Bei Biontech, CSL Behring und Nexelis sollen in Marburg rund 1000 Arbeitsplätze verloren gehen.

Gerechnet hatte die Gewerkschaft mit 1000 Demonstranten. Es kamen – nach den Zählungen der Polizei – 4000 Menschen, die sich am Mittwoch vor den Werkstoren im Görzhäuser Hof bei Marburg mit Transparenten und Trillerpfeifen am traditionsreichen Pharmastandort versammelten. Bei Biontech, CSL Behring und Nexelis sollen rund 1000 Arbeitsplätze verloren gehen. 

„Die Art und Weise, wie mit euch umgegangen wird, ist eine Sauerei“, rief der hessische Staatssekretär im Wirtschaftsministerium, Umut Sönmez, den Menschen zu: „Ihr habt die Welt gerettet“, sagte er über die Mitarbeiter von Biontech, die mit vielen Extraschichten dafür gesorgt hatten, dass der Impfstoff gegen Covid 19 so schnell produziert werden konnte. Damals war das Marburger Werk geradezu berühmt geworden, weil in Marburg der erste weltweit zugelassene Corona-Impfstoff hergestellt wurde. „Nach diesen unbeschreiblichen Erfolgen ist es die Pflicht, den Standort zu erhalten“, so Biontech-Betriebsrat Mario Büttner. Und Siemens-Vertrauensmann Niklas Werner ergänzte: „Corona hat uns vor Augen geführt, wie wichtig es ist, einen starken Standort vor Ort zu haben.“ Doch im Frühjahr entschied das Unternehmen, angesichts eines massiven Gewinneinbruchs mehr als 300 Stellen am Marburger Standort abzubauen. Bislang arbeiten 670 Menschen in der Universitätsstadt.

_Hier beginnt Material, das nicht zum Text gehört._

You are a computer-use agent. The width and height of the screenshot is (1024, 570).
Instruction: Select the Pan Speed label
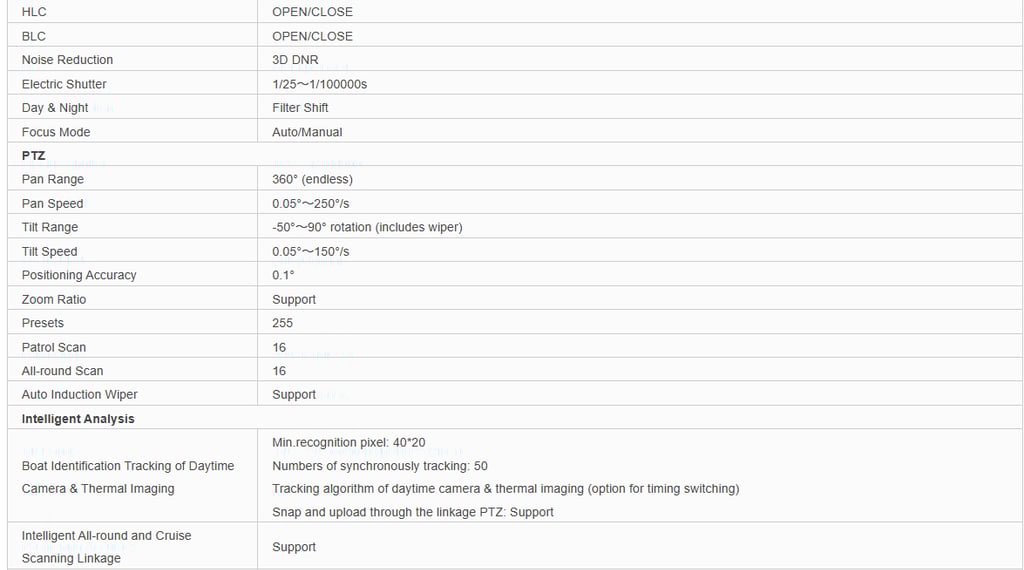[x=52, y=204]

Doch damit nicht genug: Am 1. Juli traf auch die Mitarbeitenden von CSL Behring der „Donnerschlag“, wie Betriebsratsvorsitzender Sascha Ludwig formulierte. Das Biopharmaunternehmen kündigte an, seine große Forschungs- und Entwicklungsabteilung zu schließen und 500 Stellen zu streichen. Dabei war erst vor drei Jahren ein 150 Millionen Euro teures Forschungszentrum bei CSL in Marburg eröffnet worden. „Eiskalt“ nannte IGBCE-Bezirksleiterin Sabine Süpke den Beschluss des Unternehmens.

Vor wenigen Tagen wurde bekannt, dass der Forschungs-Dienstleiter Nexelis Marburg sein Werk am Standort ganz schließen will. Rund 85 Arbeitsplätze gehen dadurch verloren. Ein weiterer Stellenabbau wird bei den Zulieferern erwartet. „Wir befürchten einen Domino-Effekt für die gesamte Region“, so  Alexander Wiesbach von der Chemiegewerkschaft IG BCE. 

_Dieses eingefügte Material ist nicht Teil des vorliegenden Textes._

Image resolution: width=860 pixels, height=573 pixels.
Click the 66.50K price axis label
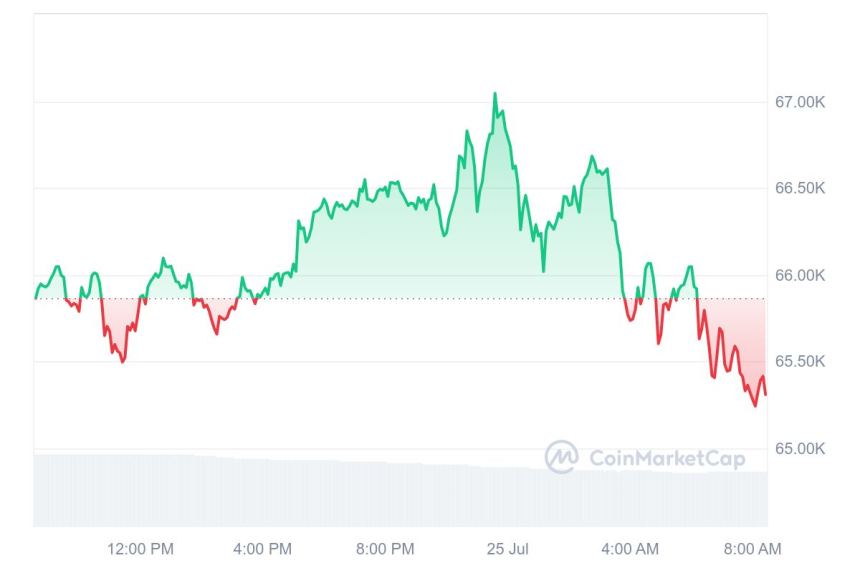pos(800,188)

Die Gewerkschafter forderten ein Zukunftskonzept und Hilfe aus der Politik anstelle von Solidaritätsbekundungen. Staatssekretär Sönmez hofft auf einen Runden Tisch, an dem gemeinsam mit allen Beteiligten über gute Lösungen gesprochen werden soll. Allerdings müssten die Unternehmen dafür auch ihre Zahlen auf den Tisch legen. 

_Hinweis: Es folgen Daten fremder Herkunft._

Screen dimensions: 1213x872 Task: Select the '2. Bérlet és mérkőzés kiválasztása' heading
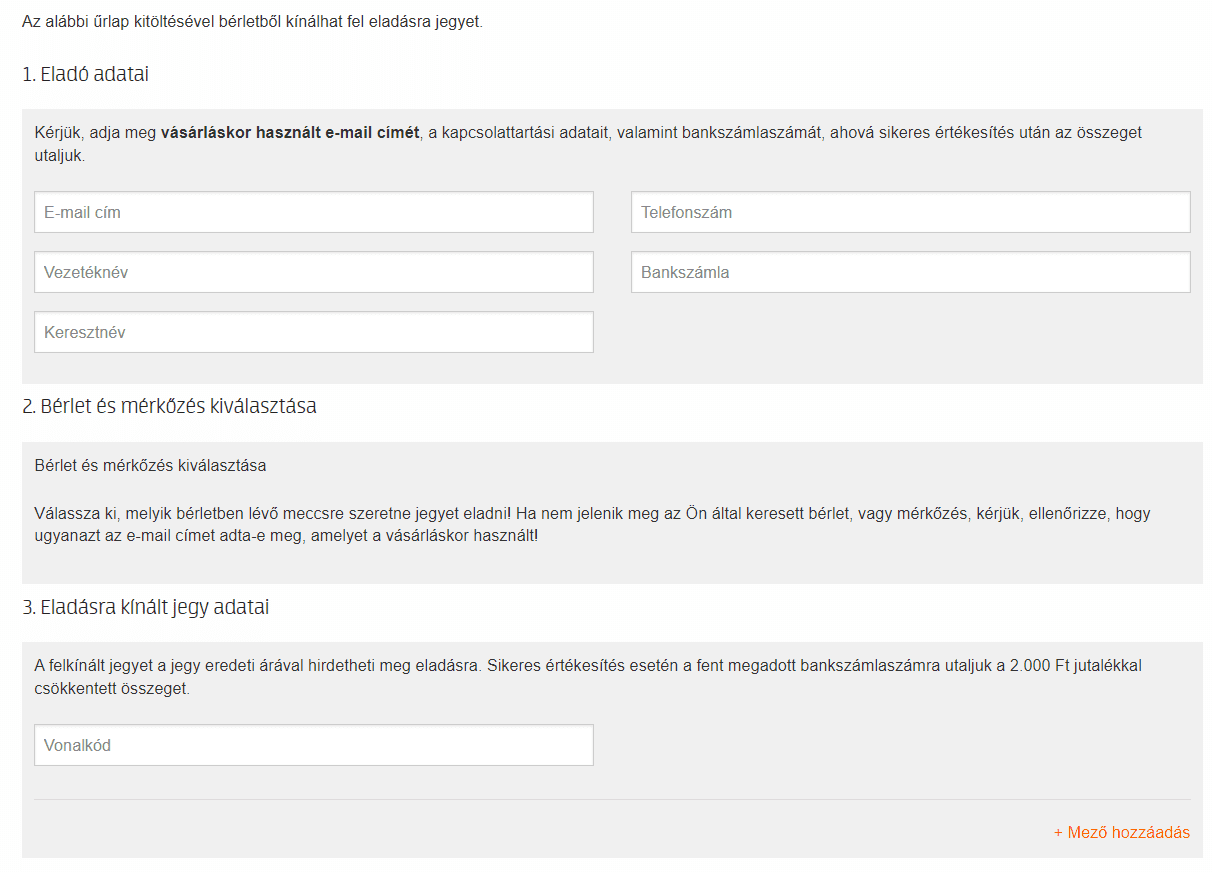169,406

„Wir unterstützen den Standort, wo wir können, und erwarten im Gegenzug verantwortungsvolles Handeln“, sagte Marburgs Stadträtin Kirsten Dinnebier auf der Kundgebung. Für die Einnahmen der Stadt Marburg sind die Nachfolgeunternehmen der ehemaligen Behringwerke essentiell. Hatte sie durch die Erfolge von Biontech und CSL von einem ungeahnten Geldsegen profitiert, muss sie nun massiv sparen. 

Nexelis-Betriebsratsvorsitzender Hartmut Engel erinnerte an die lange Tradition des Standorts, der auf Medizin-Nobelpreisträger Emil von Behring zurückgeht: „Seit über 100 Jahren stehen die Behringwerke für medizinischen Fortschritt“, sagte er: „Jetzt droht ein tiefer Einschnitt.“ Deshalb warnten die Gewerkschafter, dass die Kundgebung erst der Auftakt sei. „Wenn ihr uns verarschen wollt, dann können wir auch streiken“, sagte IGBCE-Bezirksleiterin Anne Weinschenk.